El informe ha sido elaborado a partir de un millar de encuestas realizadas a población mayor de edad el pasado mes de junio. El estudio muestra que la familia es lo más importante para los vascos -el 96% la coloca el número uno de sus prioridades-, por encima del tiempo libre, los amigos o el trabajo. La religión y la política ocupan los últimos puestos.

Las opiniones que recoge el informe revelan que los vascos ven la paternidad muy complicada. Casi un 60% de los encuestados considera que hoy en día es más difícil criar a los hijos que en el pasado, y el 72% percibe que el esfuerzo económico que exige es mayor que antes. Cuando se les pregunta por el futuro, el 77% de la población vasca dice que no piensa tener descendencia, un porcentaje 21 puntos mayor que en 2001. El 11% señala que tendrá hijos «con toda seguridad», frente al 22% registrado hace once años. Sin embargo, esas cifras incluyen a personas mayores y parejas que ya tienen hijos. En concreto, entre los jóvenes y parejas en edad fértil son más de la mitad los que han descartado tener descendencia, cuando hace once años ese porcentaje era de un 15%.

Efectos en dos o tres años

El responsable del Gabinete de Prospección Sociológica aclaró que esa situación tiene que ver, no solo con la actual crisis económica, sino con la tardía emancipación de los jóvenes, que se sitúa en los 30 años; un fenómeno que se arrastra hace tiempo en la sociedad vasca. «Ya desde antes de 2008, fecha en la que comenzó la crisis, los jóvenes se encontraban con grandes dificultades para lograr vivienda y trabajo, pero esa tendencia se ha agudizado», añadió el sociólogo.
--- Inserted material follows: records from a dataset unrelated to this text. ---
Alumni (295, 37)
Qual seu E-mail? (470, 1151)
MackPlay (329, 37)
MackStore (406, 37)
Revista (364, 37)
Urrutia advirtió de que los efectos se van a notar en dos o tres años. «Estas encuestas de opinión anticipan lo que va a llegar. La caída de la natalidad «tendrá una repercusión decisiva en la pirámide poblacional y unos efectos no deseados en cuanto a educación, sanidad, mercado de trabajo, pensiones...», destacó.

La media de hijos en Euskadi es de 1,4, la misma que en el año 2001. Los vascos consideran que el número de hijos ideal es dos. En todo caso, si tuviesen uno solo, son más los que prefieren una niña que un chico. El informe describe una familia en la que los jóvenes tienen más confianza con sus padres, pero menos respeto por sus mayores que hace veinte años.

El 66% de las personas entrevistadas opina que tener hijos obstaculiza «mucho o bastante» la carrera profesional de una mujer, porcentaje que desciende hasta el 10% en el caso de los hombres. Las medidas que ponen en marcha las administraciones para conciliar la vida laboral y familiar, como la subvención de guarderías o ayudas por hijos, disfrutan de una amplia aceptación entre la población.

Por otra parte, el informe del Gobierno vasco confirma que las mujeres pasan más tiempo con sus hijos que los padres, aunque el varón ha incrementado su dedicación a los retoños. «Los hombres se han sumado al carro del cuidado, pero esa pequeña aportación que hacen la perciben como el doble de lo que realmente es», comentó Urrutia.